### [EXERCISE]
Gather all lines from the material that contain "height".

### [WORKING DATA]
-------
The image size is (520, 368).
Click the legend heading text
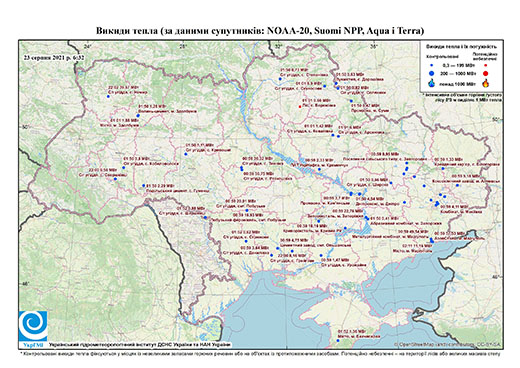click(462, 47)
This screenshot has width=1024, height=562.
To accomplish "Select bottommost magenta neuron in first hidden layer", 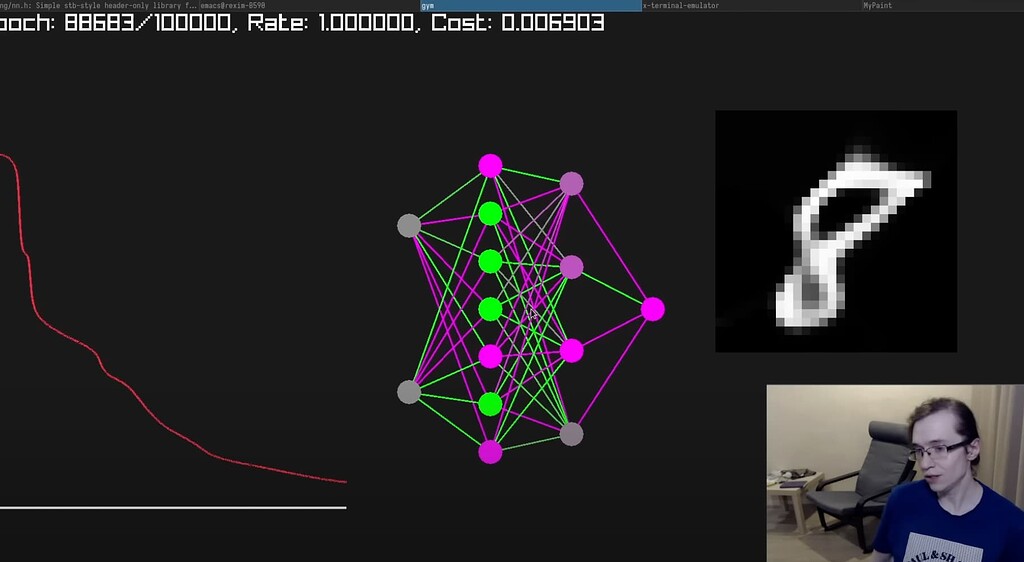I will 490,452.
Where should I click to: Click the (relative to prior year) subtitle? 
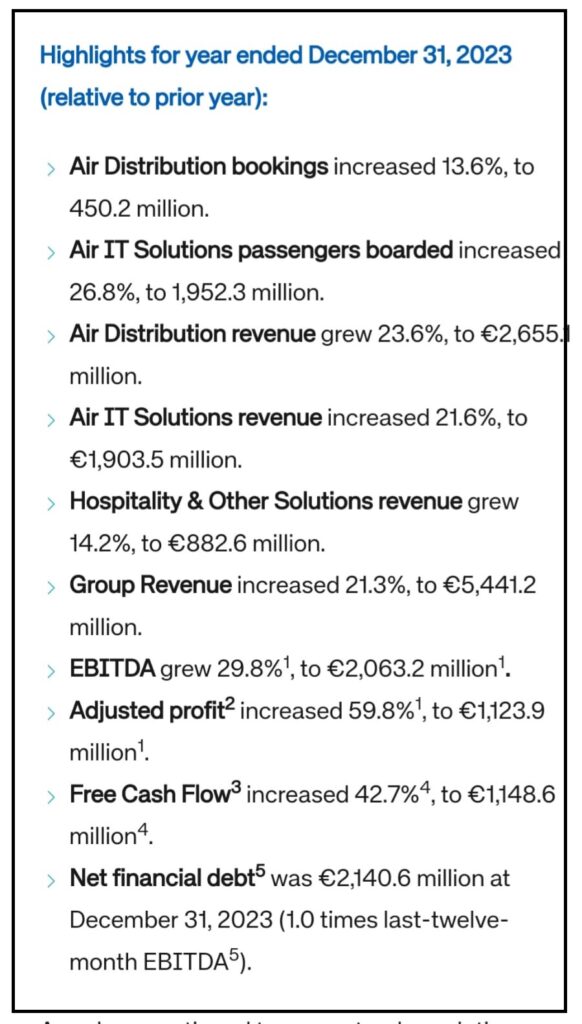coord(155,99)
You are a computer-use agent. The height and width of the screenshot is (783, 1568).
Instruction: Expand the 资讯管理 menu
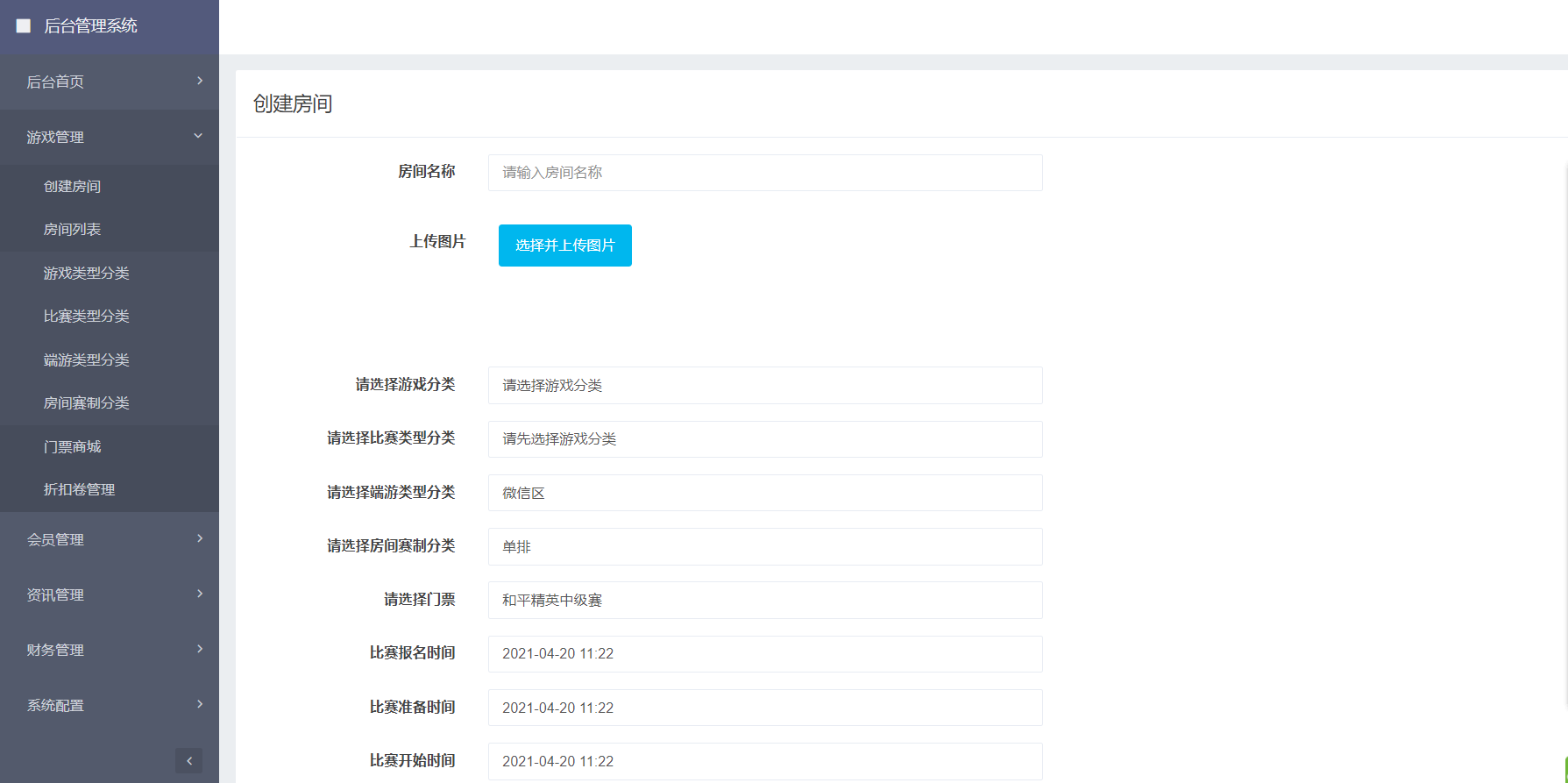tap(200, 594)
-------
### [RESULT FOR THIS TASK]
This screenshot has width=1024, height=562.
You are a computer-use agent. The height and width of the screenshot is (783, 1568).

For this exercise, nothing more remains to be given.